The fact that it took more than three years to get Benzina up and running should hardly come as a surprise, between the usual zoning and permitting obstacles and the anything-but-usual pandemic. But for Anderson, the project has actually been taking shape a lot longer: It was in the mid-aughts, when he and his wife were living part-time in New York City, that he first became fascinated with the Neapolitan-style pizzerias that were then popping up all over the boroughs. Traveling to Campania “to visit the tomato growers and the bufala mozzarella farms and the Caputo flour [mill],” he received his certification from the American delegation of the Associazione Verace Pizza Napoletana even before the trend reached Denver (AVPN-certified Marco’s Coal-Fired Pizza opened in 2008)—but then spent years working on a deal for a space that ultimately fell through.
All the delays may have been a blessing in disguise, however, when it came to attracting prodigious talent. Boulder native Brian Lockwood’s résumé includes stints at none other than The French Laundry, El Celler de Can Roca, The NoMad, and most recently Eleven Madison Park, where he served as chef de cuisine until the pandemic forced its temporary closure. When a New York acquaintance suggested that Anderson look him up last summer, “I Googled him and started laughing and said, ‘We’re just doing a little neighborhood pizza and sub shop and you’re sending me one of the top chefs in the country?’” But Lockwood, who had returned to his hometown after the shutdown, was interested.
Coming on board as consulting chef, Lockwood “is very cognizant of his great reputation, so he wanted to make sure that everything we did would have a good impression,” Anderson says. While he worked on expanding and elevating the contemporary Italian menu beyond pizza, Anderson managed to score more great hires in the form of Italian-born executive chef Daniele Bolognini and general manager Justin Dano, who had been working together at the highly acclaimed Acorn until its closure last September.

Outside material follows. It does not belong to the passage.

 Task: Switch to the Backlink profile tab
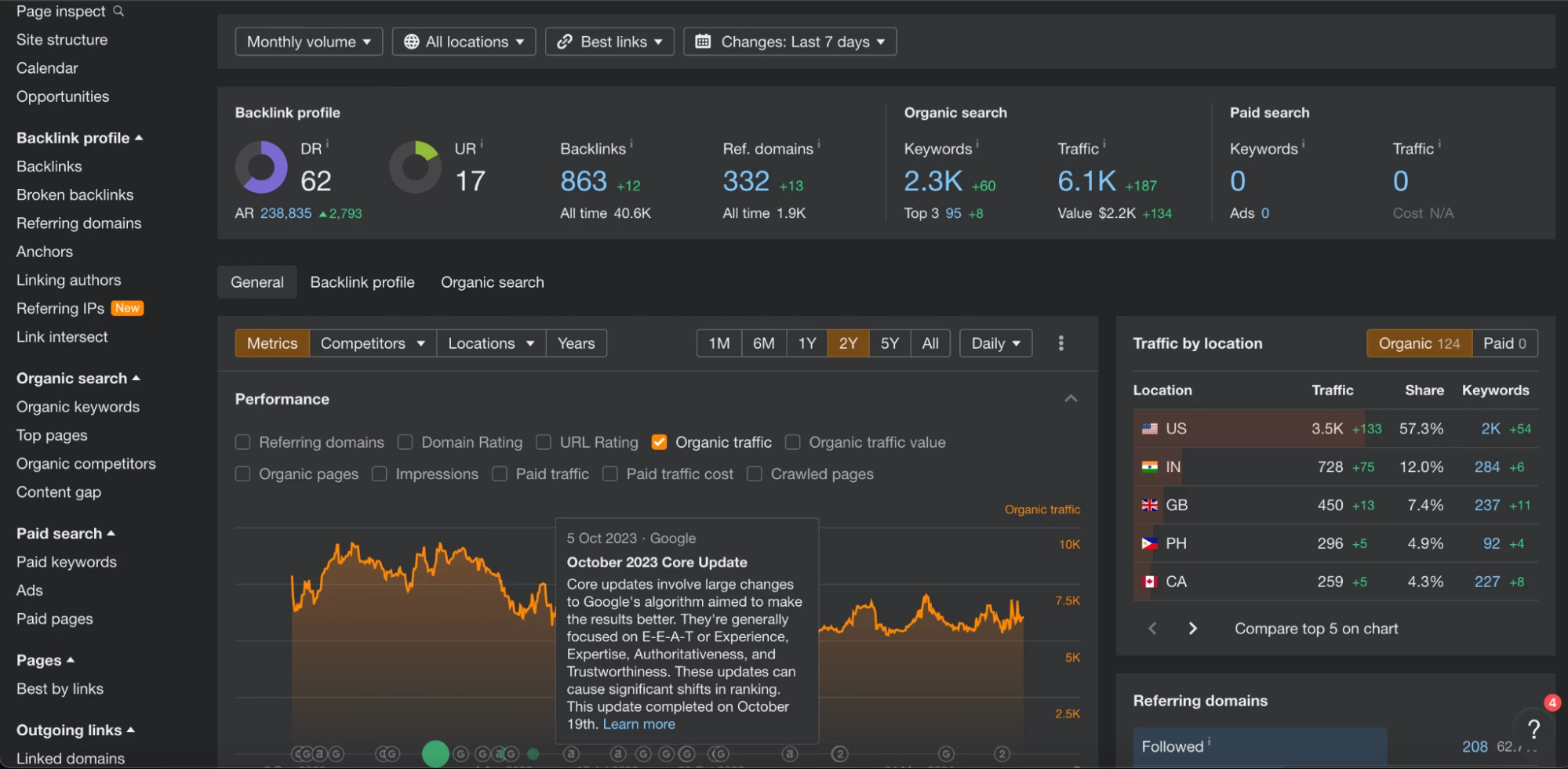[x=362, y=282]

The only problem, now that they’re finally open, is “the same as everybody else is having,” says Anderson: staffing. As a result, the inaugural menu is much smaller than planned, with five pies from the imported Pavesi oven supplemented by just a handful of other items including salmon rillettes with lavash, citrus-brined spatchcock chicken, and chocolate-salted caramel tart. The current beverage list is likewise stripped down to six classic cocktails plus a few wines and beers. But rest assured that the full slate of antipasti, handmade pastas, and wines by the bottle is coming soon: Benzina is only just beginning to rev its engine.